Испытывая стыд, решил он все-таки найти Монику, которая вовсе не была дурехой из Союза немецких девушек, как то полагал Ростов, а, по наблюдениям Крюгеля, умной девочкой, читавшей в библиотеке Беренса книги, в 1933 году запрещенные. Для начала ефрейтор нашел блокляйтершу Луизу, которая сделала карьеру, мотаясь спекулянткой между капитализмом и социализмом, неся в сумках много чего интересного, а под бюстгальтером или пониже — сокровенные письма. Как только она увидела Крюгеля, тяжелое гитлеровское прошлое взыграло в ней, память о порциях мужской ласки затмила возможные беды, и согласие найти бывшую поднадзорную было ефрейтором получено, а затем еще одна просьба прозвучала: а нельзя ли передавать кое-какие анонимные денежки Монике Фрост, ведь ребенок-то — от него, Крюгеля. «Ах ты, шалунишка!» — проворковала бывшая блокляйтерша, ничуть не веря в его отцовство; письма в ФРГ по разным адресам Крюгель теперь отправлял по новому каналу связи. В скором времени стена разделила Берлин, оставив Монику и дом 11–13 по другую сторону баррикад, но не свойственные Крюгелю чувства, среди которых были стыд и совесть, принуждали его писать книгу об одноглазом мученике и про 20 июля 1944 года, зная причем, что никогда она не будет опубликована. А на 3-м этаже того исторического дома уже обосновался Музей Сопротивления, уже, естественно, снесены за ненадобностью внутренности кабинетов Фромма и Штауффенберга, между которыми носился, отвечая на телефонные звонки, сам Штауффенберг, поскольку Фромм был арестован, и, дописывая капитальное исследование, Крюгель сверялся с катушками фотопленки и памятью, с каждым годом становящейся все острее и точнее — как и желание пополнять новыми материалами капитальное исследование, которое смело можно теперь называть академическим. Крюгель отыскал следы тех унтер-офицеров, от пуль которых пала четверка расстрелянных во дворе, ныне пышно именованном; оказалось, что стать убийцами четверки желали многие, солдаты и унтер-офицеры чуть ли не передрались между собой за право первыми выстрелить в стоявших у стены безоружных изменников; нашел он и дежурного по комендатуре в Бамберге — туда звонил Ростов, кричал что-то бессвязное, не мужское, стыдился, смешно сказать, и себя и его, Крюгеля.
Кому отправил наконец-то сотворенный труд, куда — мрак, туман, неизвестность; да и не окончил он его, опасаясь ударов судьбы, уже затянувшей в могилы и крематории свидетелей потешной беготни, и если полковник Ростов безвозвратно сгинул, то ефрейтор Крюгель предпочел выстрелу из-за угла земные заботы.

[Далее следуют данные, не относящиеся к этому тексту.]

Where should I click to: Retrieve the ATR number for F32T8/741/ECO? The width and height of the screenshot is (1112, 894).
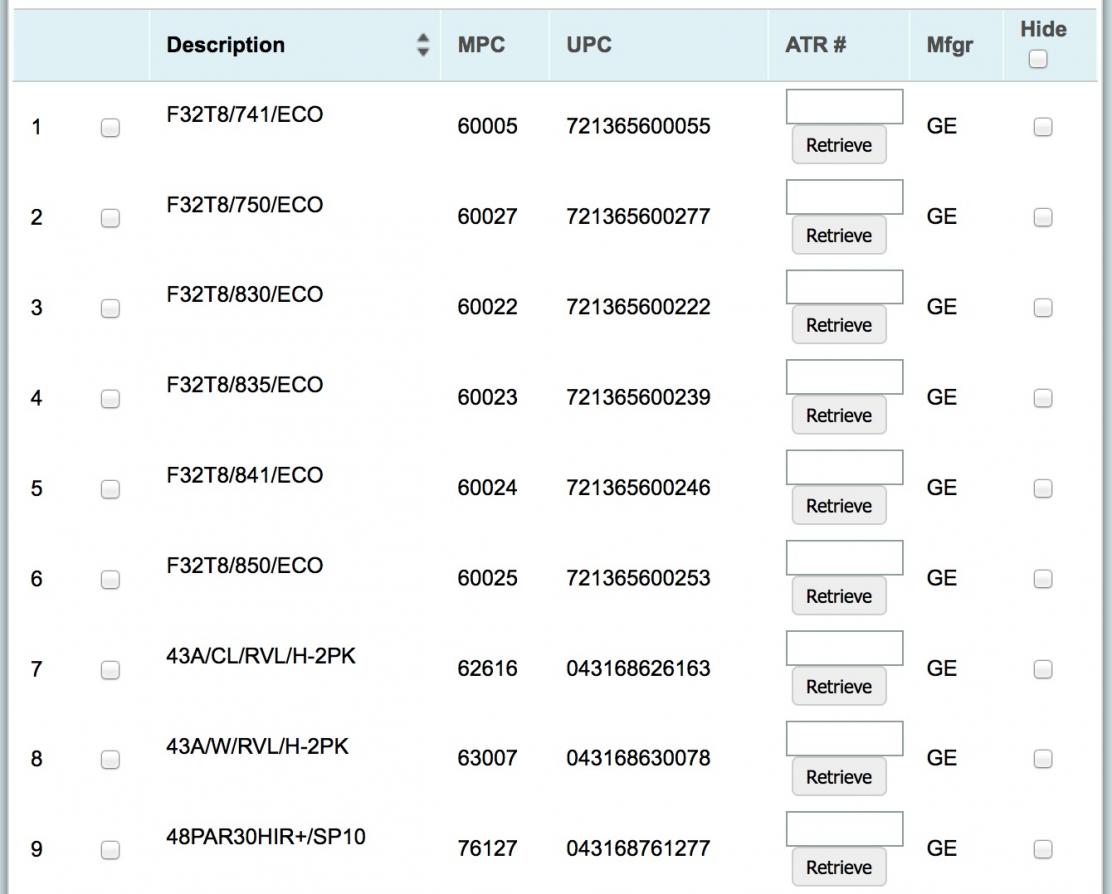pyautogui.click(x=838, y=143)
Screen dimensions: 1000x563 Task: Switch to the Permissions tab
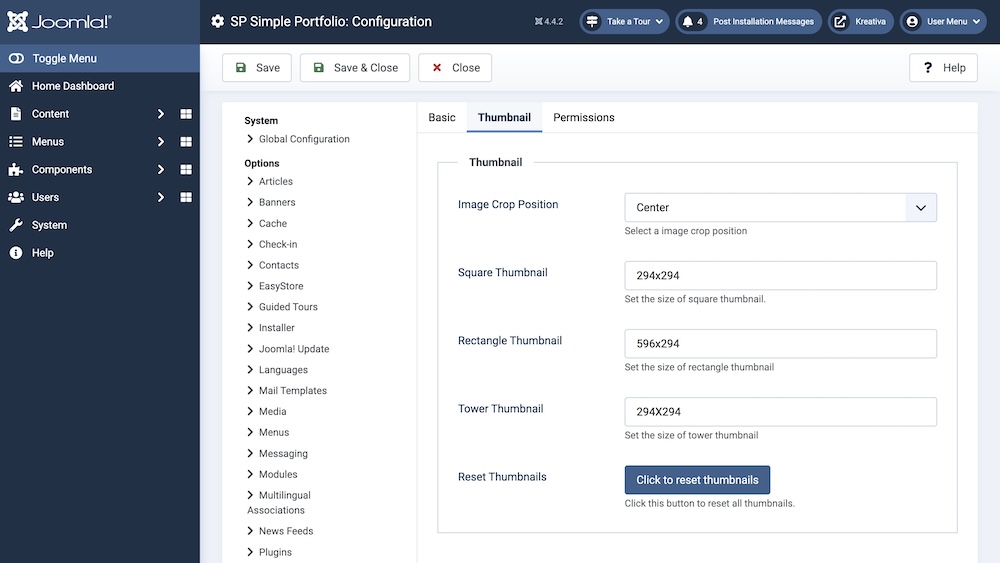tap(584, 117)
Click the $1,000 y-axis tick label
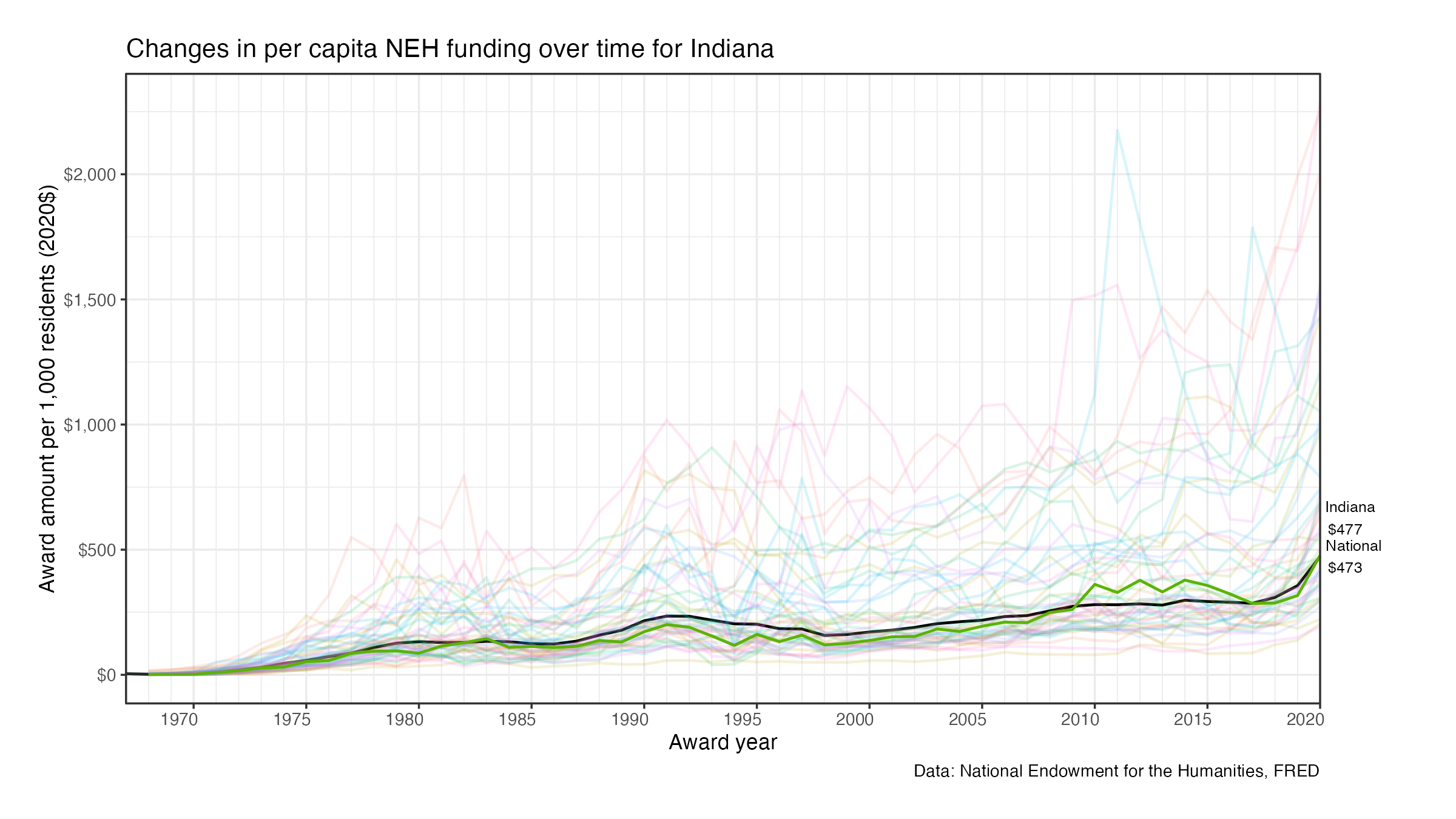1456x819 pixels. (89, 425)
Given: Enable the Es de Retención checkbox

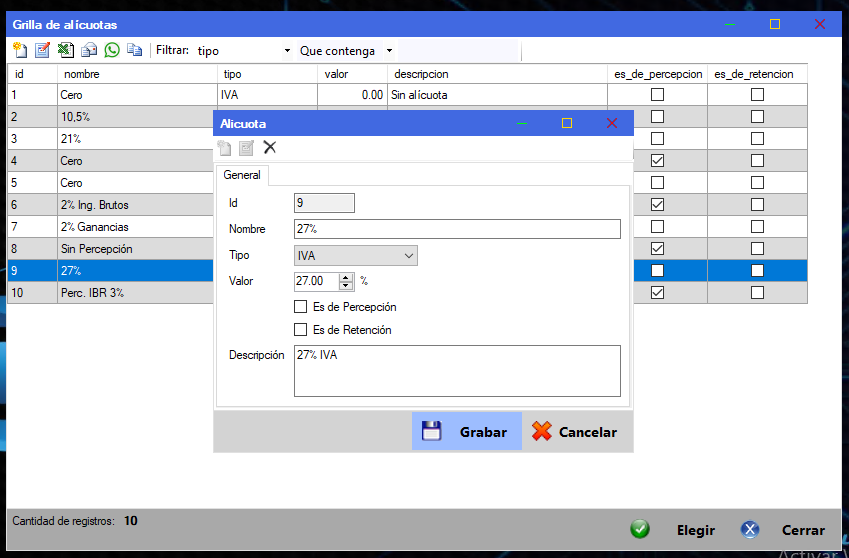Looking at the screenshot, I should pyautogui.click(x=301, y=330).
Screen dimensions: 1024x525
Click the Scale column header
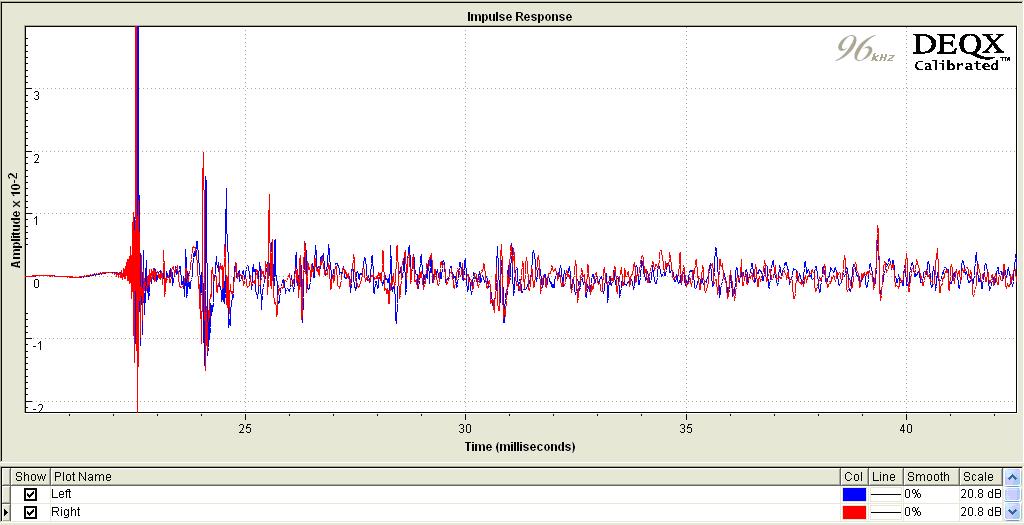978,477
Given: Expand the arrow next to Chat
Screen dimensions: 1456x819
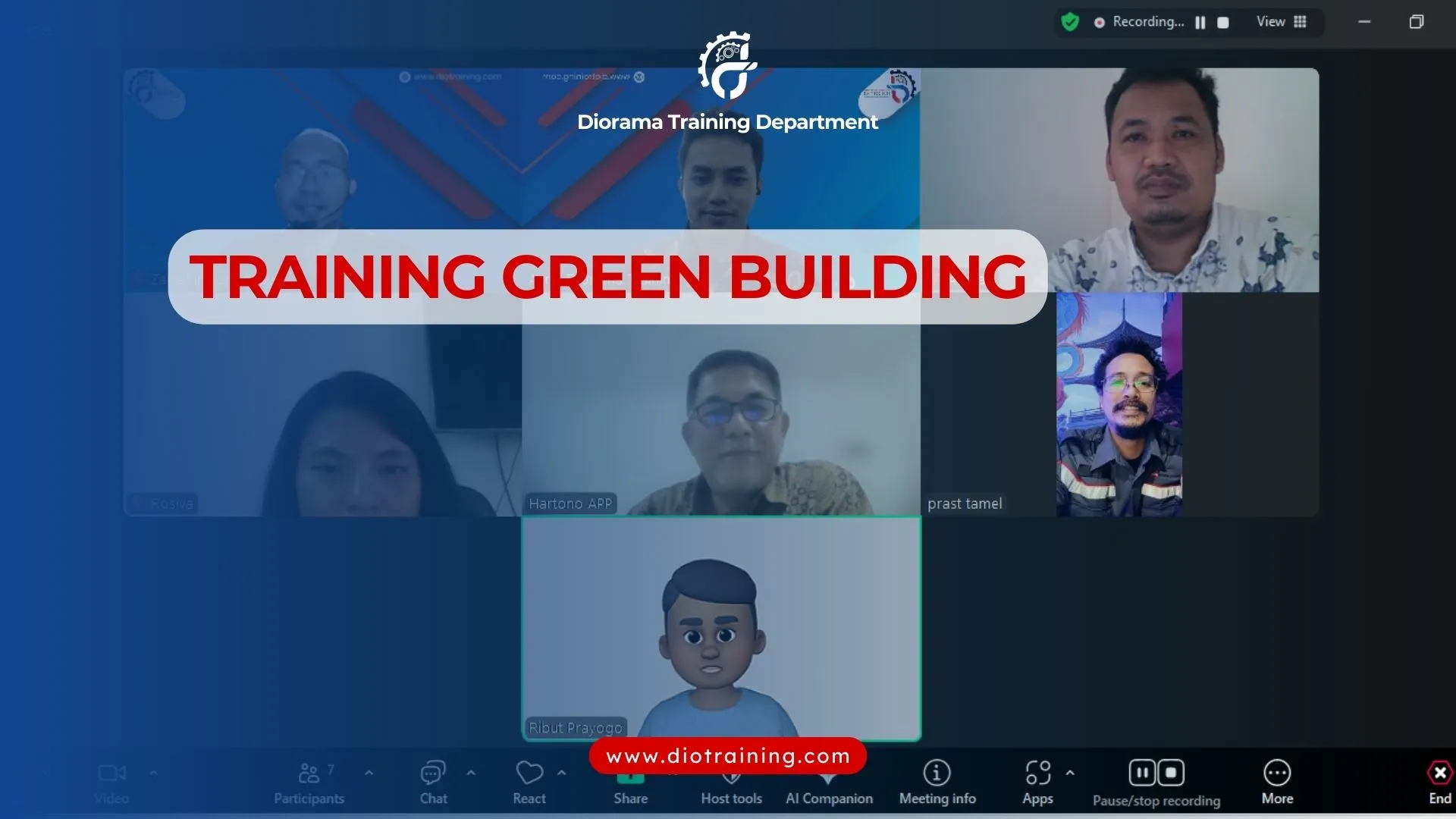Looking at the screenshot, I should coord(471,773).
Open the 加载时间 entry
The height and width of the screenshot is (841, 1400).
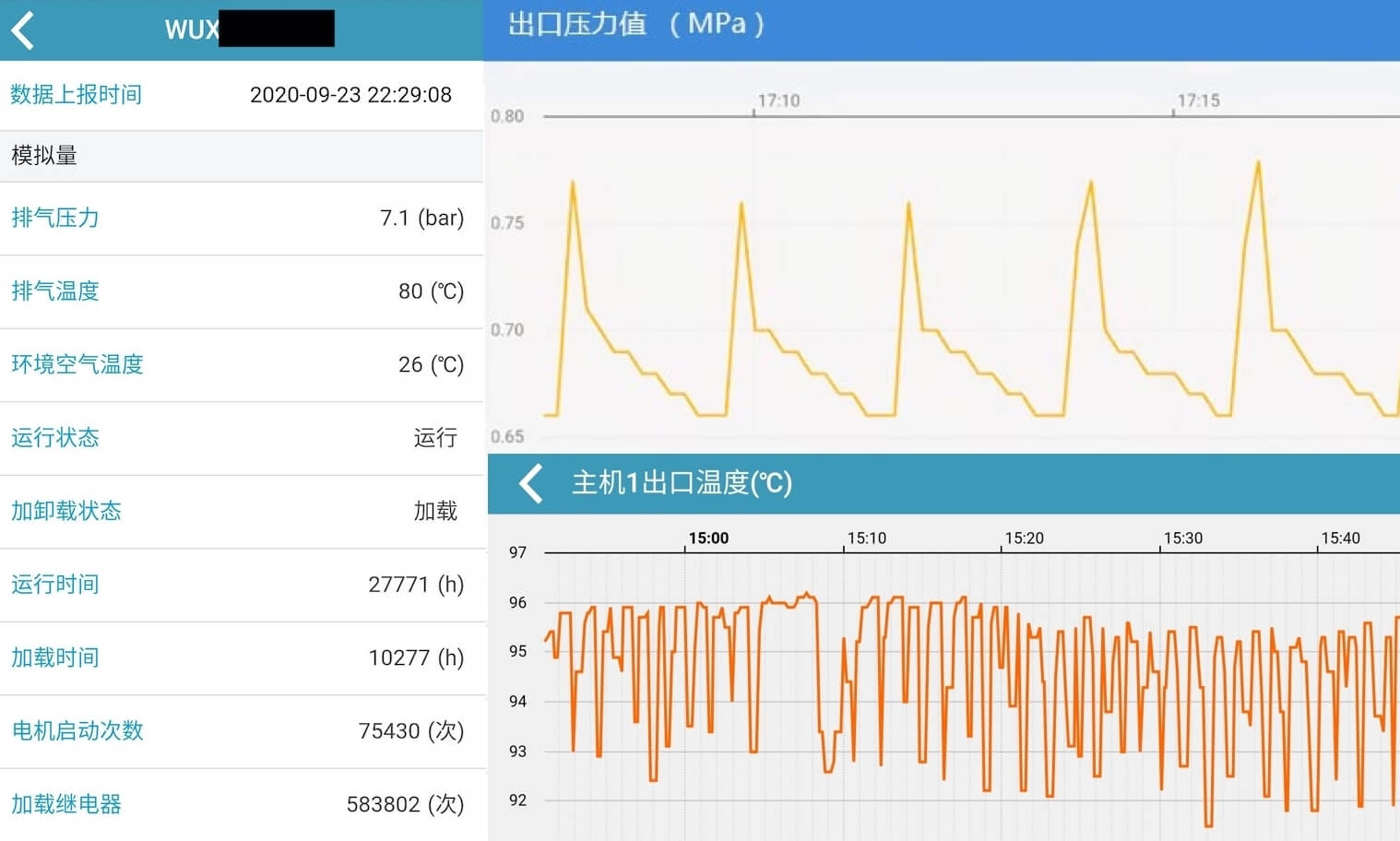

И правильно сделал. Писать о бедламе на 3-м этаже известного здания на Штауффен-бергштрассе стало не модно, никто ж ведь когда-то не распространялся о концлагерях.
Человек с условным именем Гизи сдержал обещание, данное им полковнику Ростову в одном из кабинетов на Бендлерштрассе (ныне Штауффенбергштрассе). Он создал свою версию германских событий и дней, соприкасавшихся с 20 июля 1944 года. Именно этот день у него получился скомканным, потому что написать о том, как его, из партера или с авансцены, прогнал полковник Ростов задолго до грохота упавшего занавеса, — нет, не мог он поведать о сем неблагодарным потомкам, как и о том, что сказано было полковником. Не мог — поэтому и не захотел. Многих, очень многих знал он на 3-м этаже, почти о каждом отозвался, поименно. Но не о полковнике.
Но за его спиной, склоненной к письменному столу, стоял тихой страстью наполненный Ростов, провидец, едва не овладевший Берлином! Сколько раз пытался Гизи его отогнать — и полковник удалялся неслышно и неслышно приближался.
И не упомянуть о нем Гизи все-таки не мог. Рука не позволяла.
Книгу свою Гизи, он же Ханс Берндт Гизевиус, назвал «Bis zum bitteren Ende», то есть «До горького конца», и истинной горечью повеяло бы от воспоминаний автора, будь в них сказано о двух встречах с полковником Ростовым.